::: EXERCISE DATA :::
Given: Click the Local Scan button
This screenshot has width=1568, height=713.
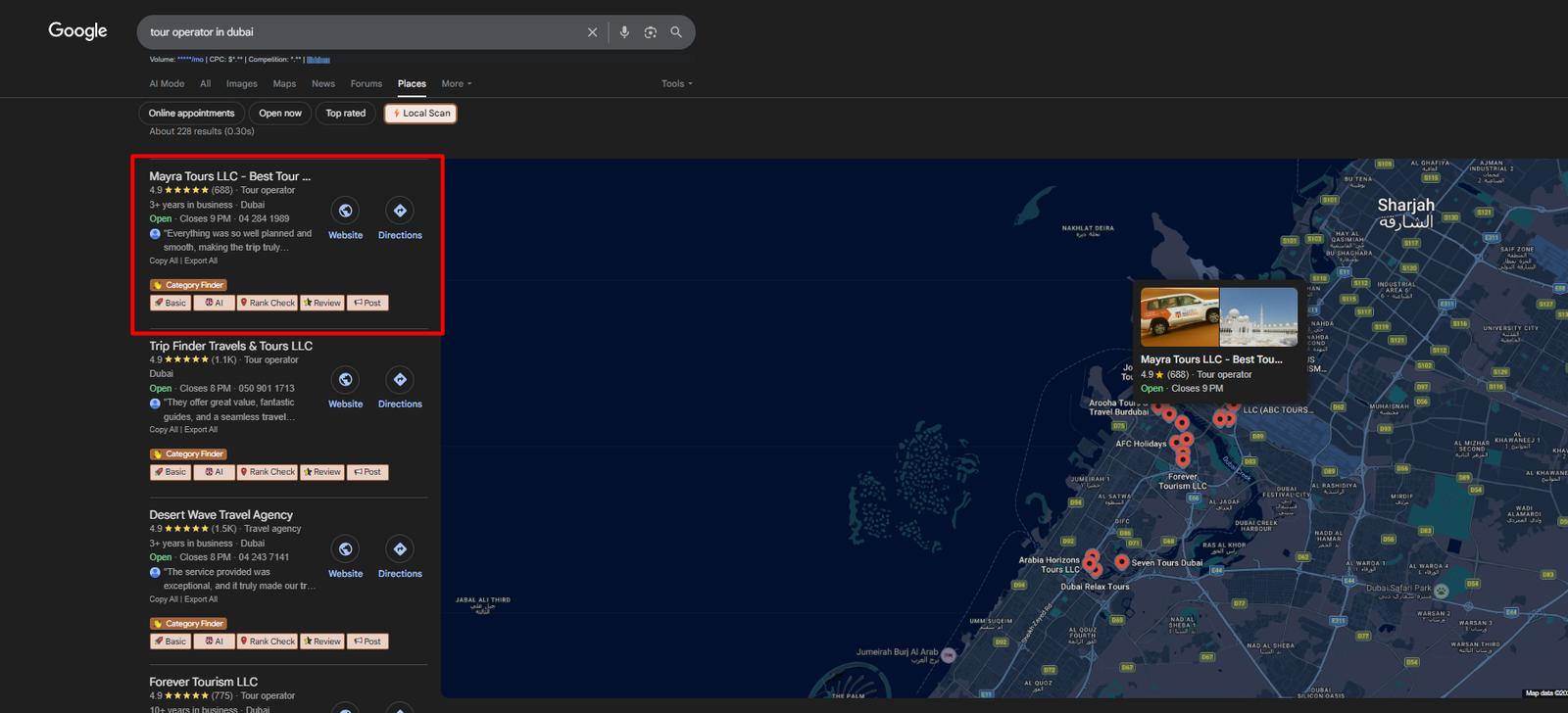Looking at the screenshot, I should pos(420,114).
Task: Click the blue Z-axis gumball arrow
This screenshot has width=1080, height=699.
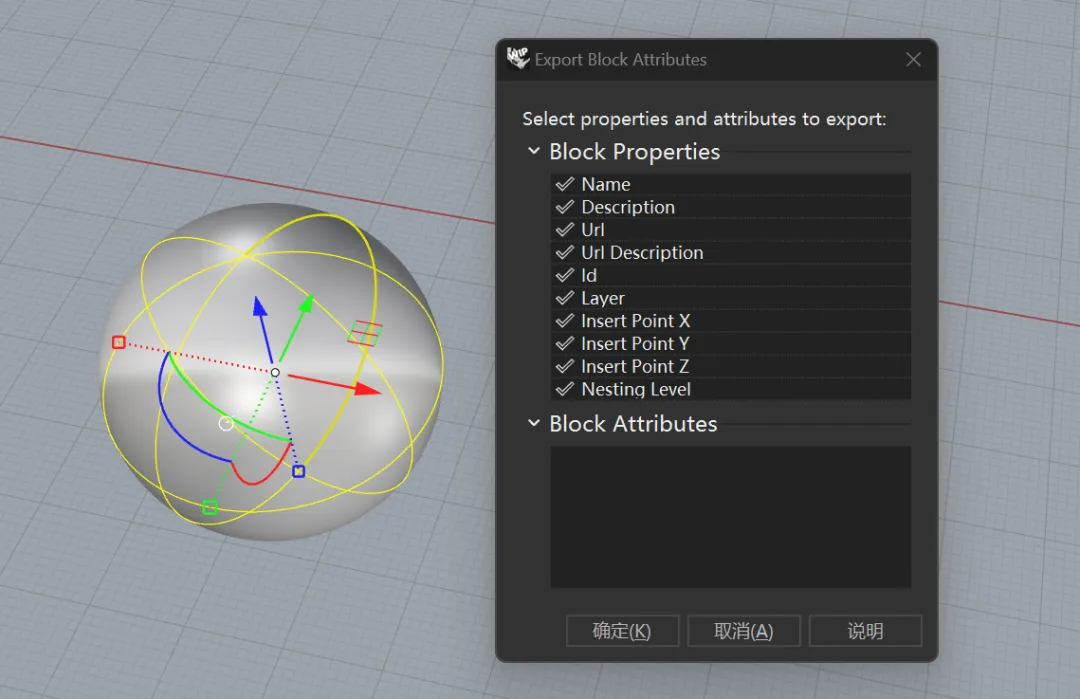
:::
- [YOUR INSTRUCTIONS]
For each line in the material above that holds the word "Click", add one to a count; state only the final number.

- [ANSWER]
2